Choice of specialization in ob gyn

CARTA AO EDITOR

Escolha da especialização em ginecologia e obstetrícia

Choice of specialization in ob gyn

Miriam da Silva WanderleyI; Dejano Tavares SobralII

IProfessora Adjunto de Ginecologia e Obstetrícia da Faculdade de Medicina da Universidade de Brasília - UnB - Brasília (DF), Brasil

IIProfessor Emérito da Faculdade de Medicina da Universidade de Brasília - UnB - Brasília (DF), Brasil

Correspondência Correspondência: Miriam da Silva Wanderley Faculdade de Medicina da Universidade de Brasília Campus Universitário Darcy Ribeiro CEP 70900-000 - Brasília (DF), Brasil E-mail: miriamsw@unb.br

A especialização faz parte da identificação profissional do médico e tem raízes anteriores à graduação em Medicina. Existem muitas influências na escolha da área de especialização, que incluem diferenças individuais em aptidões, habilidades e personalidade, circunstâncias que antecedem ou decorrem do treinamento clínico, bem como injunções das perspectivas de inserção profissional, tanto oportunidades e recompensas, como desgastes e frustrações.

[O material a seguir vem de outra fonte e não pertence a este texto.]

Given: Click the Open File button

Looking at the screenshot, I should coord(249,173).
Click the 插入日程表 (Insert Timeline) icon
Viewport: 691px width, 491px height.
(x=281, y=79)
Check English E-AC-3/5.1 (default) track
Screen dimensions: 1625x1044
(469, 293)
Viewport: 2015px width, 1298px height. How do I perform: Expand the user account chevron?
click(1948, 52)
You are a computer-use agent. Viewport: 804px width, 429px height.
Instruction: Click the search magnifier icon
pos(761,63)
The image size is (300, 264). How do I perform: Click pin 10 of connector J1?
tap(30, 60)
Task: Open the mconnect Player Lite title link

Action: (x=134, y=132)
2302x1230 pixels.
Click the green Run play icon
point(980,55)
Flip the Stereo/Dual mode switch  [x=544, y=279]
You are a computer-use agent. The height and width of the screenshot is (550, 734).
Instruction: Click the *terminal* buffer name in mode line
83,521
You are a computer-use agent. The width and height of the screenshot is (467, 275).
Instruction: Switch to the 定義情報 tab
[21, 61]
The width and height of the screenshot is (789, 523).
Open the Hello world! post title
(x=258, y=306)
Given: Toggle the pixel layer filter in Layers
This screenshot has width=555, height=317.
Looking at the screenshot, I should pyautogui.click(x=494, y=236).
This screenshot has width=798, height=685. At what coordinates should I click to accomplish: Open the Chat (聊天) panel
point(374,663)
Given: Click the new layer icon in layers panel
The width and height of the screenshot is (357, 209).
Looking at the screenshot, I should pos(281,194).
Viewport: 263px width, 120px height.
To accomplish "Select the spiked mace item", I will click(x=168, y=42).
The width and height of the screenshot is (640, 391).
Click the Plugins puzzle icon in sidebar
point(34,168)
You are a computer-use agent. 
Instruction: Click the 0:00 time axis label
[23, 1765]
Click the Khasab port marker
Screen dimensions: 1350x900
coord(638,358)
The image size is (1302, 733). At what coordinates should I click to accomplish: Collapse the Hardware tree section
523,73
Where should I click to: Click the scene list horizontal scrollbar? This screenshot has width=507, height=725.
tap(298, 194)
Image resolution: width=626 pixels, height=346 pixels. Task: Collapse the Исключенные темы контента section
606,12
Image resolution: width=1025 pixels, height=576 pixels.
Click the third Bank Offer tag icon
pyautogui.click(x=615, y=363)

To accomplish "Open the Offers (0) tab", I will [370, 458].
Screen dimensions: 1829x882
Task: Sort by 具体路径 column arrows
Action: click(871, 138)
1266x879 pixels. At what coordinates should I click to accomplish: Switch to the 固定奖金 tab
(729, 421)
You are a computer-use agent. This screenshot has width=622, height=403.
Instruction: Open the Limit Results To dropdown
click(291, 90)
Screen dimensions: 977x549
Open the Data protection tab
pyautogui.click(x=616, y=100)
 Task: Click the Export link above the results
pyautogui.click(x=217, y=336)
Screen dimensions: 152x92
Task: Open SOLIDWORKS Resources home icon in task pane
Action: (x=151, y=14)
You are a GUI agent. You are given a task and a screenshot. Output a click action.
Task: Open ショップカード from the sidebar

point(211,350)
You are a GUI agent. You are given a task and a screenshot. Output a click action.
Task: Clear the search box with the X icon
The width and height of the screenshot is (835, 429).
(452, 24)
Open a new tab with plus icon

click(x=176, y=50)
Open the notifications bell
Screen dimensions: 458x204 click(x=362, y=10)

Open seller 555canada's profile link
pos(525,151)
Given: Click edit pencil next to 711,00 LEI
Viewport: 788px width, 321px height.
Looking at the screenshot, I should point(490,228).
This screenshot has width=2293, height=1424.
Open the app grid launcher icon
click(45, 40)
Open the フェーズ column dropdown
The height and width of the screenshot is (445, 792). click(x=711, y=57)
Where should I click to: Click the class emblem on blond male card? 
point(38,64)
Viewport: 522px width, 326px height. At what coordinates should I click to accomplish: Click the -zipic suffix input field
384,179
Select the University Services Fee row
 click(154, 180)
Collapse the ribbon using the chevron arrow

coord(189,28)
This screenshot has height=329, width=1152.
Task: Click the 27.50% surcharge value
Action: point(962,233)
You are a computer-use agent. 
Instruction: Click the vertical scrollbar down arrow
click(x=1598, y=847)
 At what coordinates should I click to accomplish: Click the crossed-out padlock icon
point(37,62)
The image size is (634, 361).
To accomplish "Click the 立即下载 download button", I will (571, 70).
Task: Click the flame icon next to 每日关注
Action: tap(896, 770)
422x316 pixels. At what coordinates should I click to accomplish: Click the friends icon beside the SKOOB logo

A escola médica desempenha papel relevante nessa escolha, na confirmação ou substituição da preferência inicial por uma dada especialidade. Essa influência se apresenta em múltiplos aspectos, tais como currículo, recursos humanos, cenários de ensino, formas em que as disciplinas estão estruturadas, adequação da supervisão pelos preceptores, etc., que incidem principal, mas não exclusivamente, durante o internato médico1.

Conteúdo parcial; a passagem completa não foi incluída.